Es mag albern klingen, aber als ich das las, fühlte ich mich zum ersten Mal mit meiner „zwigespaltenen Persönlichkeit“ im Reinen. Denn genau dieses Missverständnis hatte Menschen in meiner Umgebung häufig dazu geführt, falsche Rückschlüsse über mich zu ziehen. Denn es ist meist offensichtlich zu sehen, dass ich sehr viel für soziale Kontakte übrig habe. Für mich geht weniges über ein gutes, intensives Gespräch. Ich liebe alberne Gruppenkonversationen, bei denen man sich vor Lachen kaum noch eingekriegt.

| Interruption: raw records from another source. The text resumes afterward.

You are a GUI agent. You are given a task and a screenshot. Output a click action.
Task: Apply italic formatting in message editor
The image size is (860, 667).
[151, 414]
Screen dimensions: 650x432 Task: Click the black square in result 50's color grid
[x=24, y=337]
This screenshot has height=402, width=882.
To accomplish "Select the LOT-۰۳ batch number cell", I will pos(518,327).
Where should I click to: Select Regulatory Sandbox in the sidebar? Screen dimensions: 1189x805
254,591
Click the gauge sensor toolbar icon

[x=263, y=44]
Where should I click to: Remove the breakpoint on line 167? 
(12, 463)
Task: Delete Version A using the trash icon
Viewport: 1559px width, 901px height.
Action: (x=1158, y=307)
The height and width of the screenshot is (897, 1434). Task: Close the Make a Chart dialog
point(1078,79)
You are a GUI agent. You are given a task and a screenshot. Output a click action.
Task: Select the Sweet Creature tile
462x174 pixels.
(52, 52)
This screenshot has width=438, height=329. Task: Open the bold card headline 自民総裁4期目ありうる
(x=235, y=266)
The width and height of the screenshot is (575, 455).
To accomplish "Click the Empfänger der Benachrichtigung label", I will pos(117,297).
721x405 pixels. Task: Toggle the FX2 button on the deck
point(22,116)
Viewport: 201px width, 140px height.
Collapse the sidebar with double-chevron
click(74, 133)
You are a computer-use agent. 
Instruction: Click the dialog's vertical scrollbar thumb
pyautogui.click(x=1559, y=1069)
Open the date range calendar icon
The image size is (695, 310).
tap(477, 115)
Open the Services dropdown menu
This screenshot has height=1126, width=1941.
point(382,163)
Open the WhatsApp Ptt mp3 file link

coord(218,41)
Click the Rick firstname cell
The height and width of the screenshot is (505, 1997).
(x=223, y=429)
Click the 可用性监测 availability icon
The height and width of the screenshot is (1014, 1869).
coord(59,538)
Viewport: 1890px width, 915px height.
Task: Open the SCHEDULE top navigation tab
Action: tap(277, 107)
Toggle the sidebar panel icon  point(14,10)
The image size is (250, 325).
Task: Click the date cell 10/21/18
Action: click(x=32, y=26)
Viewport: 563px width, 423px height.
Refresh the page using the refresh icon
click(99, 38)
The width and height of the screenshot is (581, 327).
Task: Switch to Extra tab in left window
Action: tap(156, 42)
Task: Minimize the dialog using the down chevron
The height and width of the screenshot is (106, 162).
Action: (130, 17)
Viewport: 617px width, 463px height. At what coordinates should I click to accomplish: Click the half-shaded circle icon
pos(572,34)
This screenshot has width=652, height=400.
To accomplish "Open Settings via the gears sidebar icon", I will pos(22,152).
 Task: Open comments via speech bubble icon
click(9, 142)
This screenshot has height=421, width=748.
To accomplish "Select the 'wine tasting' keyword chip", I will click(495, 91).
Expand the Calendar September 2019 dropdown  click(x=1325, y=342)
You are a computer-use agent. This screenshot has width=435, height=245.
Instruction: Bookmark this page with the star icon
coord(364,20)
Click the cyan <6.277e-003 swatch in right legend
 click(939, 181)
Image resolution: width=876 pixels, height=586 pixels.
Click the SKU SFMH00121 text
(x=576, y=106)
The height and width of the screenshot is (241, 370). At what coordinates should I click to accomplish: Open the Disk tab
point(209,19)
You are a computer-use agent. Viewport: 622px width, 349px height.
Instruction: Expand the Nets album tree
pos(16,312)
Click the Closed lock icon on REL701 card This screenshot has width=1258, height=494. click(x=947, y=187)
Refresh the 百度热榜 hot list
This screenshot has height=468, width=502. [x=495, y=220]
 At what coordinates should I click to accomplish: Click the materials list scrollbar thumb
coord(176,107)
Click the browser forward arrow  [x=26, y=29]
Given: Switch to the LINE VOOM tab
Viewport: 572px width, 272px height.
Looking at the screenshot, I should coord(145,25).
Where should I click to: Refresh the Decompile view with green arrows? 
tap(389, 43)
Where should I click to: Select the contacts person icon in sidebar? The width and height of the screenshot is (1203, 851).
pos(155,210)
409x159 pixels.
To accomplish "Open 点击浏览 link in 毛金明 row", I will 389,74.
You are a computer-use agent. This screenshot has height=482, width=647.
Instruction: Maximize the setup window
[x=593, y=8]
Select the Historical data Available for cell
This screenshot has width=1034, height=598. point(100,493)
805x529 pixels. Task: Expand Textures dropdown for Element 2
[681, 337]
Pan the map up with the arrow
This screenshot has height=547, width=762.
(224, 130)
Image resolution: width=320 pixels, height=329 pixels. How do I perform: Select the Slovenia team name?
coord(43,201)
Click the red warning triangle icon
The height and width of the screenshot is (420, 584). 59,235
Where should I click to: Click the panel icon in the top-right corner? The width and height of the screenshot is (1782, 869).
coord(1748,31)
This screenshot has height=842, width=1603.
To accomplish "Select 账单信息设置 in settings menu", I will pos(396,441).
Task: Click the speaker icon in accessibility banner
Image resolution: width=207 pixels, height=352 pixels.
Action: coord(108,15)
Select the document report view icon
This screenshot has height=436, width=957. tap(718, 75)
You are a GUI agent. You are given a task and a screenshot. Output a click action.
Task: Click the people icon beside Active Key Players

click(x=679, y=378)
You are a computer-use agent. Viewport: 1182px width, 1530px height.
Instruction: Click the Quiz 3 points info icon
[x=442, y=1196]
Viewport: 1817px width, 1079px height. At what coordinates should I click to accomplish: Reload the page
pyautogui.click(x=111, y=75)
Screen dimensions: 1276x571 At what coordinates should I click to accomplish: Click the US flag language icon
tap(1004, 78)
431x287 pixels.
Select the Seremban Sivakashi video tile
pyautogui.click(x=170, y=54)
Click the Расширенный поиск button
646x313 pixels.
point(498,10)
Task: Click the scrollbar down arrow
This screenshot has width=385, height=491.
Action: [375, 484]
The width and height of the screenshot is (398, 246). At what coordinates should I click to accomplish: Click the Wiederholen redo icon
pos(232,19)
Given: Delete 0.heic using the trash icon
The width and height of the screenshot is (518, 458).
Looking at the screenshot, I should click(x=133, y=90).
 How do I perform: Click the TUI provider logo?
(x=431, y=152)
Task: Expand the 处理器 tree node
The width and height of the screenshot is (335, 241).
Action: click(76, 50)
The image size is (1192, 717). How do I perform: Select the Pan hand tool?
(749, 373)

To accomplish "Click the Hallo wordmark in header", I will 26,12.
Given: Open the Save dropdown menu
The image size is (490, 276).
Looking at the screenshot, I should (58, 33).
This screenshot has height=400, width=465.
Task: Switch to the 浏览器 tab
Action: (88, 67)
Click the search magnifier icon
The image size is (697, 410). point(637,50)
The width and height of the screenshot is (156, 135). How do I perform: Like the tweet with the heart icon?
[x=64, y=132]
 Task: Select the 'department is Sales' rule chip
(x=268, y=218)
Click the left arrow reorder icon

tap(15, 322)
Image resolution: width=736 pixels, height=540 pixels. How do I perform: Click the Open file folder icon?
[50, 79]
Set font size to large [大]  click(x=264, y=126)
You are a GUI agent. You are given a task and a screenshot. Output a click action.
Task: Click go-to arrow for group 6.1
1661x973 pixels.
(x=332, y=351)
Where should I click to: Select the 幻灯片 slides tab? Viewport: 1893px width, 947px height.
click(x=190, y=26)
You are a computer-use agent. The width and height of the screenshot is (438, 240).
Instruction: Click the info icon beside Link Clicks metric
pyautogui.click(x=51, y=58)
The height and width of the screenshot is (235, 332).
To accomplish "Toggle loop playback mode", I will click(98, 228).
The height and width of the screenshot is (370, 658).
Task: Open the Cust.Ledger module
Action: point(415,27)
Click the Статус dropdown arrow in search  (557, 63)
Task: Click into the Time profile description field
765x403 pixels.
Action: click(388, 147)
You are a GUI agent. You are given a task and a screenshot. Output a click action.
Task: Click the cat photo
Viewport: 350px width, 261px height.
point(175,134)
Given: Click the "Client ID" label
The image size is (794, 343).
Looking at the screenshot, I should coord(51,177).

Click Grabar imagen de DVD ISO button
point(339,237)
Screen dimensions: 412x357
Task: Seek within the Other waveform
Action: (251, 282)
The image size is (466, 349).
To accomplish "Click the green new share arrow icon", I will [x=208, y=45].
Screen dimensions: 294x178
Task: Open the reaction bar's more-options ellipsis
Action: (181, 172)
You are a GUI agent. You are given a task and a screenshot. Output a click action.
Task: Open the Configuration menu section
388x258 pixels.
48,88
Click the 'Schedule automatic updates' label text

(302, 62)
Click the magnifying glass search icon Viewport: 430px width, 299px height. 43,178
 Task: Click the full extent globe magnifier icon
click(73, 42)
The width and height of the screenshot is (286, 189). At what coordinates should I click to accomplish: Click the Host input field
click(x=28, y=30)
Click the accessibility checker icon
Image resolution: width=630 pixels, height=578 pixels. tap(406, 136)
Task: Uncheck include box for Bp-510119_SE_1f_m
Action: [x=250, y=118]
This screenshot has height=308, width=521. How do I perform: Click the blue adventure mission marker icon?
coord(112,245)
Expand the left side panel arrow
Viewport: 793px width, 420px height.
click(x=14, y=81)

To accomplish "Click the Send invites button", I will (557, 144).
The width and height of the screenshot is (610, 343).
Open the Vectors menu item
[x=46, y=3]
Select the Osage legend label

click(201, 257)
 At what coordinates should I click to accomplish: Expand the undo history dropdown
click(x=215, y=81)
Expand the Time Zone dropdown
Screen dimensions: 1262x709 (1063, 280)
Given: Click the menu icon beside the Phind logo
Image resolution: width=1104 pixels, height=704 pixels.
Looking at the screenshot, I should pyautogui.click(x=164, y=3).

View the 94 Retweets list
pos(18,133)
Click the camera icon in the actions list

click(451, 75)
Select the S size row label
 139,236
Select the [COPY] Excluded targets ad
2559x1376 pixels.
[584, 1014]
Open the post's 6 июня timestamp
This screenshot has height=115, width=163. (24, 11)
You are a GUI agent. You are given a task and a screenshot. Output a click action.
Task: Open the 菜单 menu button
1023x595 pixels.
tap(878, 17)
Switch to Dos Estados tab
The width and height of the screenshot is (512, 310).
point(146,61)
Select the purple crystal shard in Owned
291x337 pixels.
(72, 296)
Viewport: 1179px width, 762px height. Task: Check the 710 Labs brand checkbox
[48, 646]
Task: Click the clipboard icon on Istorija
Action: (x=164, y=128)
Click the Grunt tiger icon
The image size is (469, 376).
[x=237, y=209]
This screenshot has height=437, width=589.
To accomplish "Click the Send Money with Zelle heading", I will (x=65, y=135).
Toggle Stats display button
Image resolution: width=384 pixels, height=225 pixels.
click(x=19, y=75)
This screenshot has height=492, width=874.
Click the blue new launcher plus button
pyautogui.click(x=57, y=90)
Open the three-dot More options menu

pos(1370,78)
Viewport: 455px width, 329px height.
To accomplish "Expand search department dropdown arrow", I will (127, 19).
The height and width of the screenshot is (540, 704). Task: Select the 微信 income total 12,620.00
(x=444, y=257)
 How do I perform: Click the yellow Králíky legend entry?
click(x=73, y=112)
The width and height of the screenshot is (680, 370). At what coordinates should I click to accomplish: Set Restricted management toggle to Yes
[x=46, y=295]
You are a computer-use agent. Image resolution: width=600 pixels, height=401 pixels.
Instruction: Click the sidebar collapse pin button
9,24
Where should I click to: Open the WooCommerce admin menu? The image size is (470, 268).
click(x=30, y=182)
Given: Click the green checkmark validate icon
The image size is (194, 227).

Aber was die Leute nicht sehen, ist, dass ich mich immer wieder zurückziehen muss um aufzutanken. Mit einem Notizbuch, mit Gott, einem dummen Film oder meiner Gitarre. Und ich brauche diese Zeit öfter als die meisten denken. Denn nur so kann ich meine volle Energie auch wieder im Kontakt mit anderen Menschen einbringen.

Wer auch etwas mehr über seine Persönlichkeit herausfinden möchte und von Zeit zu Zeit denkt „Warum bin ich eigentlich so wie ich bin?“ dem kann ich diesen Persönlichkeitstest und die Theorie dahinter empfehlen: 16 personalities.
Mir ist bewusst, dass es viele verschiedene Persönlichkeitstests gibt und alle möglichen psychologischen Weisheiten darüber, wie man Menschen kategorisieren kann. Doch darum geht es nicht. Vielmehr geht es darum herauszufinden, wie vielschichtig wir Menschen sind. Denn nur wenn wir das entdecken und anerkennen, können wir unser volles Potenzial ausschöpfen.

Ich genoss den Swing-Tanzabend. Ich tanzte ein wenig, aber ich saß auch da und beobachtete mit einem Glas Trinkschokolade in der Hand das Geschehen. Und ich war vollkommen zufrieden damit.